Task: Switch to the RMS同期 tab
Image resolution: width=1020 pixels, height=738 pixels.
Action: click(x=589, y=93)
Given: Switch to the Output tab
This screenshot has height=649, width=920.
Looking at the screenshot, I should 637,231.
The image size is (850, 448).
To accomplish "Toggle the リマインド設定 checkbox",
======
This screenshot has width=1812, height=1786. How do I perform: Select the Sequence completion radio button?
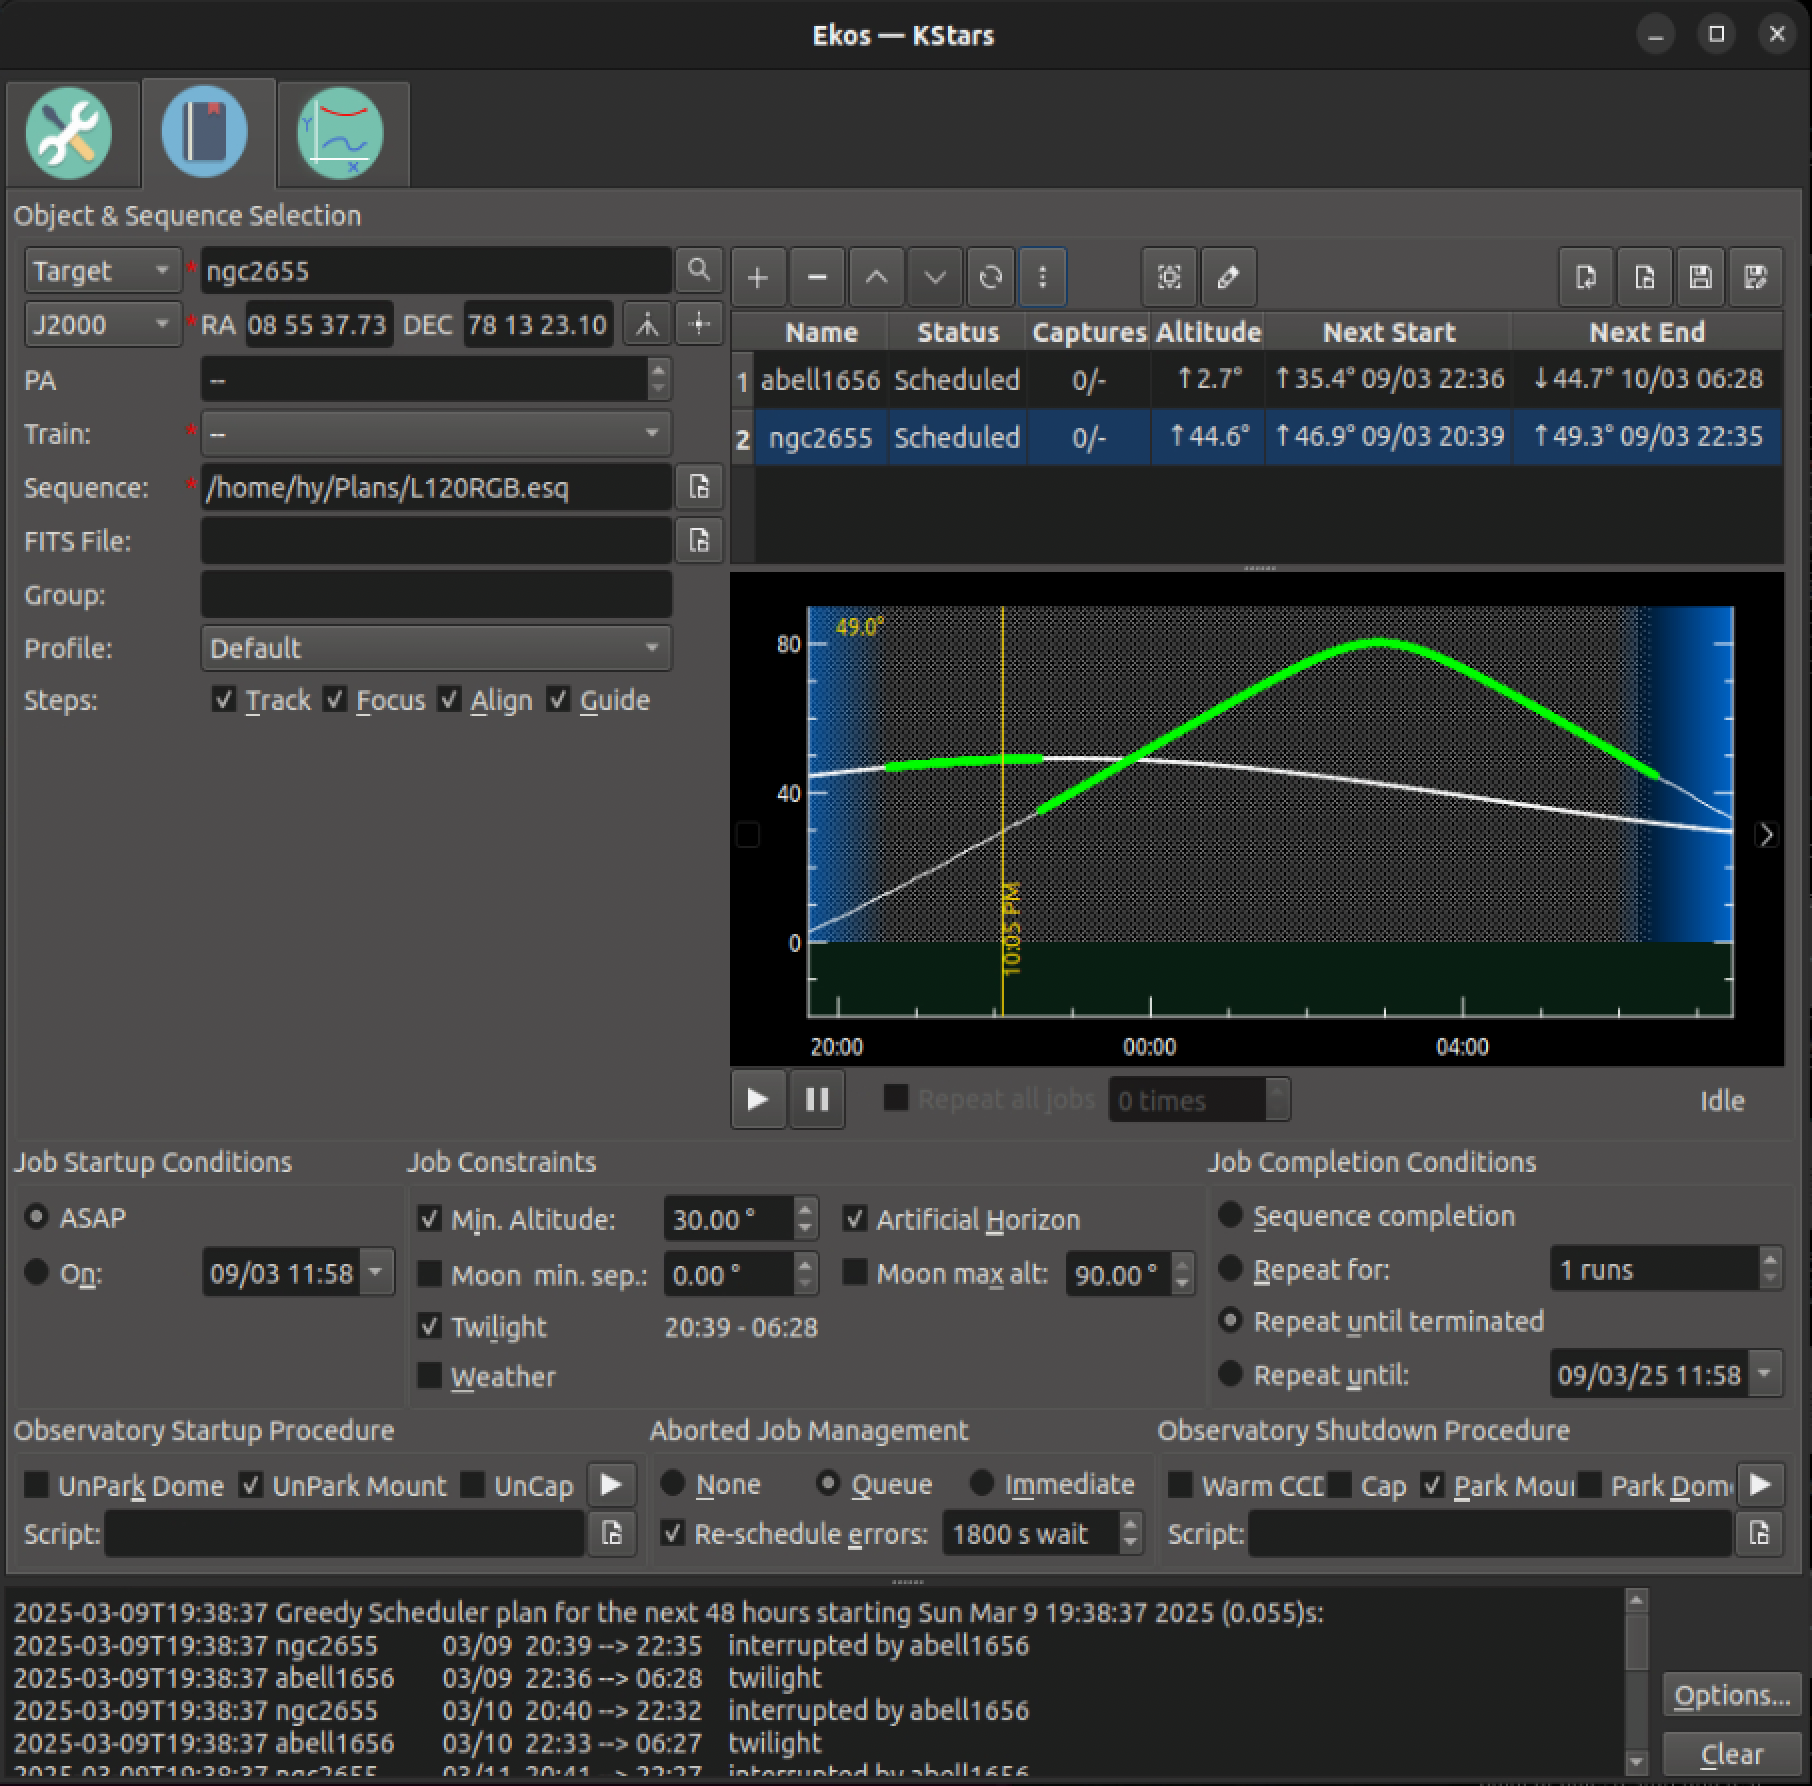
======
→ **WORK TO COMPLETE**: Reproduce every line above containing "Switch".

→ **TASK OUTPUT**:
Task: Switch to the RMS同期 tab
Given: Switch to the Output tab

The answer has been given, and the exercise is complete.